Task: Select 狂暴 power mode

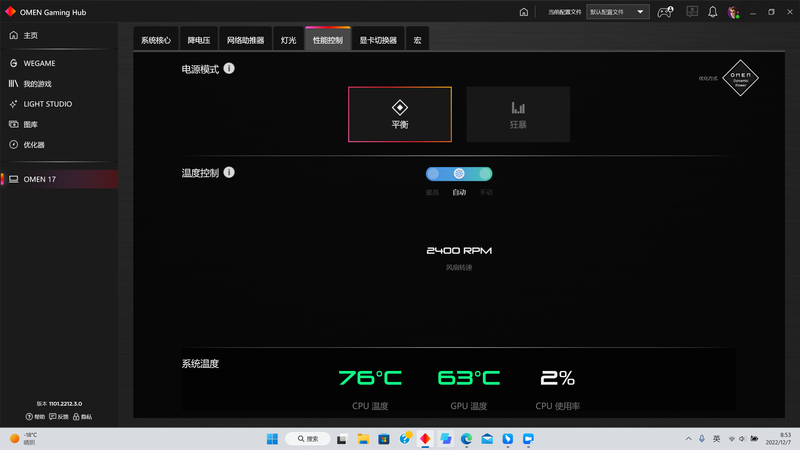Action: click(518, 114)

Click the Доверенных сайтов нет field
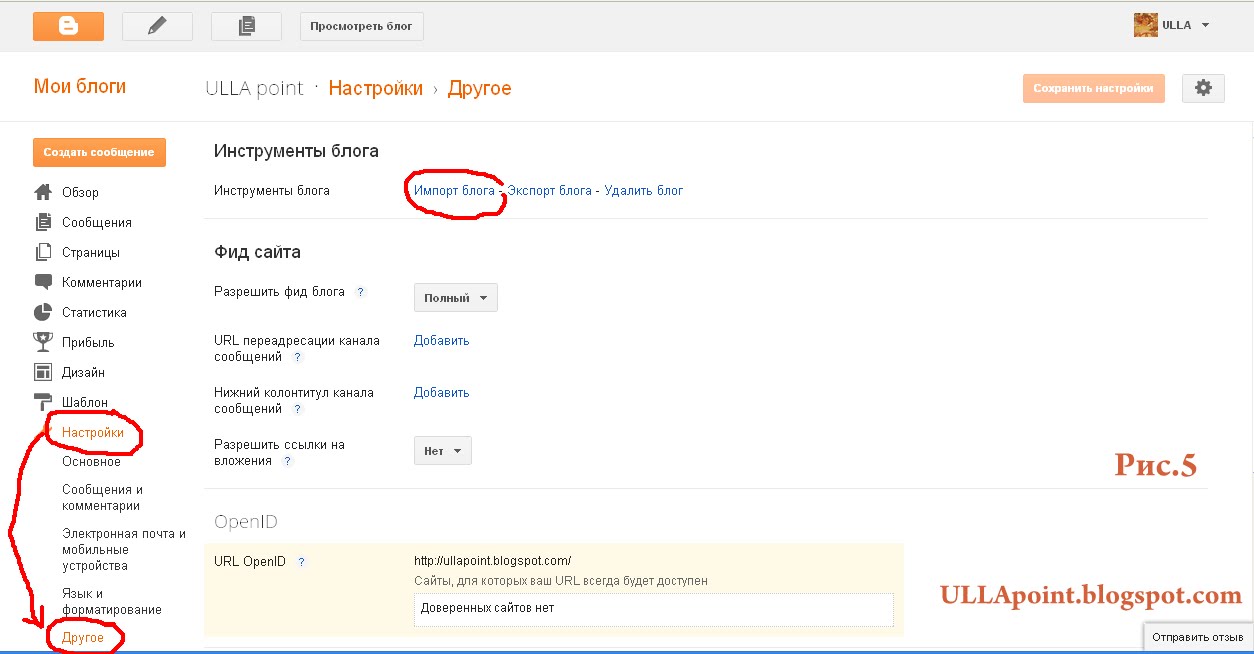click(x=653, y=608)
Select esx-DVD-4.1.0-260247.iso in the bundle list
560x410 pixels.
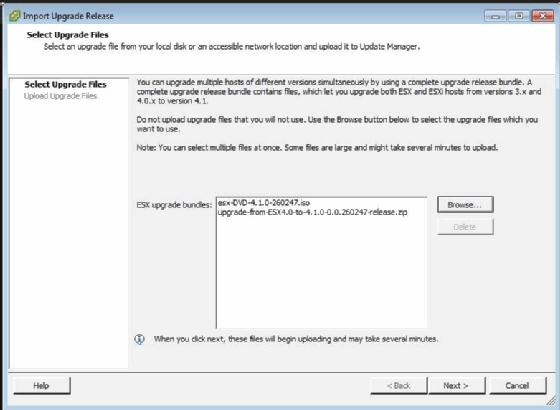tap(264, 202)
-- -- --
WHAT THIS TASK INVOLVES
Leave the images out and give the rest of the data again exactly.

OUTPUT
Task: Select 狂暴 power mode

Action: click(518, 114)

Click the Доверенных сайтов нет field
click(x=653, y=608)
Select esx-DVD-4.1.0-260247.iso in the bundle list
560x410 pixels.
tap(264, 202)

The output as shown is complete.